* _MATERIAL FOR THIS EXERCISE_:
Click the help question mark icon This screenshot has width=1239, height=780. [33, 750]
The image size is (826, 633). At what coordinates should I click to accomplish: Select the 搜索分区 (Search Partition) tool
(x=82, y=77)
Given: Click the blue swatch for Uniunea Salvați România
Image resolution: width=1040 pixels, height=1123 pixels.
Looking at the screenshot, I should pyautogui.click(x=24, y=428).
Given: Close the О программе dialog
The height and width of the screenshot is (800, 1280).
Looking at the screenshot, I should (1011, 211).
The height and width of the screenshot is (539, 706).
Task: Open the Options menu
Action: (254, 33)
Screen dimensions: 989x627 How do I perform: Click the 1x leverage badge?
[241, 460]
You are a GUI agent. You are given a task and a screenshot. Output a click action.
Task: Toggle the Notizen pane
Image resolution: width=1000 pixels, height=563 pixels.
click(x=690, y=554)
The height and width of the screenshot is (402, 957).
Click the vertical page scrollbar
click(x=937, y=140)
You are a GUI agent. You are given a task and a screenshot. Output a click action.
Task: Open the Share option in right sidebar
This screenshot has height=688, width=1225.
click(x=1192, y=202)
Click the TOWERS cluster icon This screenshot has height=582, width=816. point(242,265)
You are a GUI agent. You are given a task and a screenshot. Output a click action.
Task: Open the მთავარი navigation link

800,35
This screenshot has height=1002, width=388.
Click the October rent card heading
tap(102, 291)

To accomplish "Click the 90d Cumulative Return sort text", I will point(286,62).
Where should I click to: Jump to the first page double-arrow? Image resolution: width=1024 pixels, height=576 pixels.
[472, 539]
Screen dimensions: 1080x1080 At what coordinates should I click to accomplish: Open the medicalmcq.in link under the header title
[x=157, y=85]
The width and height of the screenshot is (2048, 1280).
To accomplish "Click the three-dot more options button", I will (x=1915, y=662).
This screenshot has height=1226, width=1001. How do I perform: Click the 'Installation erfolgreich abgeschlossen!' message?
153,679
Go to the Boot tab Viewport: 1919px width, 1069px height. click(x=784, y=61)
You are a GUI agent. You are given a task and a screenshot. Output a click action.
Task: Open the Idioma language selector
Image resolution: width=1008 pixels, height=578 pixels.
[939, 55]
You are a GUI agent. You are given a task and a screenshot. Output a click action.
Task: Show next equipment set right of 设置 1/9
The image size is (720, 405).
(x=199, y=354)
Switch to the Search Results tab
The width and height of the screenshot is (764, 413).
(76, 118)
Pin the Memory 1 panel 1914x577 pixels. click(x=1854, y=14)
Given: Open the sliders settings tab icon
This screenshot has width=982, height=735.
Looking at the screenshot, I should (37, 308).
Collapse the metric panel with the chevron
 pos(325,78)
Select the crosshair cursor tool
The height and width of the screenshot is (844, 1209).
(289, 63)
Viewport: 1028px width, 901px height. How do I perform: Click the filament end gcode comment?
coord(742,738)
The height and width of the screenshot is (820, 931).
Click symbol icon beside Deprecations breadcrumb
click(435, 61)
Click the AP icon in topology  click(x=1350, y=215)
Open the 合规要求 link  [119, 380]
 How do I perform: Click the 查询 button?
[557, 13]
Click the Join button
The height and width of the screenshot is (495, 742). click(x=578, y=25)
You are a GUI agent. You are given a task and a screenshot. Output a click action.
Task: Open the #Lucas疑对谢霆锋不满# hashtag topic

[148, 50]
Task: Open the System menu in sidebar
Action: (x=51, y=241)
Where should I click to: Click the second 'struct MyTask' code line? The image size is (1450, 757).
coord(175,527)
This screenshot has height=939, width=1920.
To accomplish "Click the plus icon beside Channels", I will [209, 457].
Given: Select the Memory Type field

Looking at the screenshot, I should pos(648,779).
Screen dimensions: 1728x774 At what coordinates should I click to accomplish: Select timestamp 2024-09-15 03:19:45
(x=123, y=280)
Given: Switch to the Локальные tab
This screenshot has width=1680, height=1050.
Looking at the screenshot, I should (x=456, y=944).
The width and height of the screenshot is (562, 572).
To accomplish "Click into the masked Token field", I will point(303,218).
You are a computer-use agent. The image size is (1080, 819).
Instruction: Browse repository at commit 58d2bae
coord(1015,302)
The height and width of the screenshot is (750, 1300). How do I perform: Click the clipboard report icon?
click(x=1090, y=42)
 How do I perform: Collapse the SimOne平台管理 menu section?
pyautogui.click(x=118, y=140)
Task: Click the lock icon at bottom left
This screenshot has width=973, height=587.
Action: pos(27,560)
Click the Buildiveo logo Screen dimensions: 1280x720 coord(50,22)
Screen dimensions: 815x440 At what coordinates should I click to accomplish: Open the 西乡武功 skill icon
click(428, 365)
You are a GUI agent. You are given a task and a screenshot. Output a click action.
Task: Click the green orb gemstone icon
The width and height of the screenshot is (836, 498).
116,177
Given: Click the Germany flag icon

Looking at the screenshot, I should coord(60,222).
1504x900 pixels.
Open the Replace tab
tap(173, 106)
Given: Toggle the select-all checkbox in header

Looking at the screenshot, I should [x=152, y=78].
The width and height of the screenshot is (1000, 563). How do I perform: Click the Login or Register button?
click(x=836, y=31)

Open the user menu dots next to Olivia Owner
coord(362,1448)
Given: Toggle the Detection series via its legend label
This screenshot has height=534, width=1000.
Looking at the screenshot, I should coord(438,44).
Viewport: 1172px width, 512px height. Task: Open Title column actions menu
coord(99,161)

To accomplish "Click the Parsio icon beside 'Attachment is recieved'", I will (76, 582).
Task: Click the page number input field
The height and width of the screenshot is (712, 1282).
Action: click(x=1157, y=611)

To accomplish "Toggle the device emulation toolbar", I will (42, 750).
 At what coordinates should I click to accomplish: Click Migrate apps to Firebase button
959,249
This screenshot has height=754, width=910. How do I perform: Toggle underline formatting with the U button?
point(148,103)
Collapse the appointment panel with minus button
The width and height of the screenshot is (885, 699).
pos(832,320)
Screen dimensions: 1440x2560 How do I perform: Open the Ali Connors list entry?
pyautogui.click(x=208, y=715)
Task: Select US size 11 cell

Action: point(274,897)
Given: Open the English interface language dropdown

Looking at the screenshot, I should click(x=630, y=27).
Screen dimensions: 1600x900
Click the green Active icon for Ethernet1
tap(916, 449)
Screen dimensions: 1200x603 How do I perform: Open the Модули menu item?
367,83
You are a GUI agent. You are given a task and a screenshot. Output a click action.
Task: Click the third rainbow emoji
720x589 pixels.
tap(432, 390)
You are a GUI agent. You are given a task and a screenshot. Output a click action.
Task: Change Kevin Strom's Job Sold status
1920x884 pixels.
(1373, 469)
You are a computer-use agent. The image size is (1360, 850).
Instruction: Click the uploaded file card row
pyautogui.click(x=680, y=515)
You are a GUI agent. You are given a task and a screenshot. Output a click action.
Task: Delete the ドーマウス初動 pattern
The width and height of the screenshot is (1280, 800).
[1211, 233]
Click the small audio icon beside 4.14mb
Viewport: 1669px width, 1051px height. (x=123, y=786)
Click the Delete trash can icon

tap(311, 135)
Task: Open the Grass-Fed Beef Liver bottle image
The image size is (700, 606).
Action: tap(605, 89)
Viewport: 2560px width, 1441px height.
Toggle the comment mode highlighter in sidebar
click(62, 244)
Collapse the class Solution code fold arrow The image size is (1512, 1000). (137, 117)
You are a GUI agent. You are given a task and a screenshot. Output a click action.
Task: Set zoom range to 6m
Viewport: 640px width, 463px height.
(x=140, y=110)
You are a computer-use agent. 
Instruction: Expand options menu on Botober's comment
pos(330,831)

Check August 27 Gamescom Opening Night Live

* _TASK DIRECTIONS_:
Reproduce, word for word, the lines of the data from the one that contains "Collapse the class" to the end, both ends included.

* _EXERCISE RESPONSE_:
Collapse the class Solution code fold arrow The image size is (1512, 1000). (137, 117)
You are a GUI agent. You are given a task and a screenshot. Output a click action.
Task: Set zoom range to 6m
Viewport: 640px width, 463px height.
(x=140, y=110)
You are a computer-use agent. 
Instruction: Expand options menu on Botober's comment
pos(330,831)

Check August 27 Gamescom Opening Night Live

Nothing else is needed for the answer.